Quantum-Safe Identity Verification using Relativistic Zero-Knowledge Proof Systems

TL;DR

This paper advances quantum-safe identity verification by improving relativistic zero-knowledge proof protocols, making them more practical and secure against malicious entangled provers, with enhanced scalability and relaxed constraints.

Contribution

It introduces a more scalable and stable implementation of relativistic zero-knowledge proofs and extends the protocol to a three-prover setup for increased security.

Findings

Relaxed relativistic constraints from 60m to 30m.

Enhanced stability and scalability of the proof protocol.

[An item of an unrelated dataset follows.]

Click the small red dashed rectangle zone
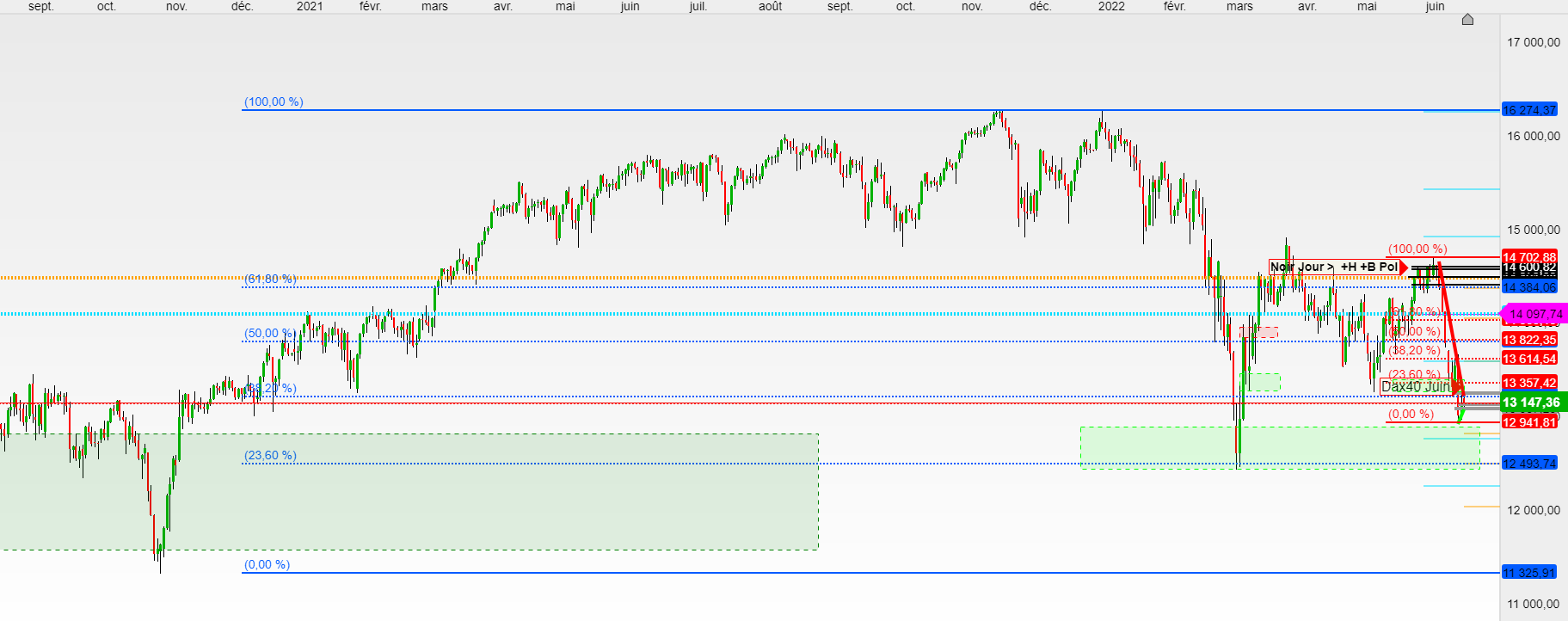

Extended security to three-prover configurations.

Abstract

Identity verification is the process of confirming an individual's claimed identity, which is essential in sectors like finance, healthcare, and online services to ensure security and prevent fraud. However, current password/PIN-based identity solutions are susceptible to phishing or skimming attacks, where malicious intermediaries attempt to steal credentials using fake identification portals. Alikhani et al. [Nature, 2021] began exploring identity verification through graph coloring-based relativistic zero-knowledge proofs (RZKPs), a key cryptographic primitive that enables a prover to demonstrate knowledge of secret credentials to a verifier without disclosing any information about the secret. Our work advances this field and addresses unresolved issues: From an engineering perspective, we relax further the relativistic constraints from 60m to 30m, and significantly enhance the stability and scalability of the experimental demonstration of the 2-prover graph coloring-based RZKP protocol for near-term use cases. At the same time, for long-term security against entangled malicious provers, we propose a modified protocol with comparable computation and communication costs, we establish an upper bound on the soundness parameter for this modified protocol. On the other hand, we extend the two-prover, two-verifier setup to a three-prover configuration, demonstrating the security of such relativistic protocols against entangled malicious provers.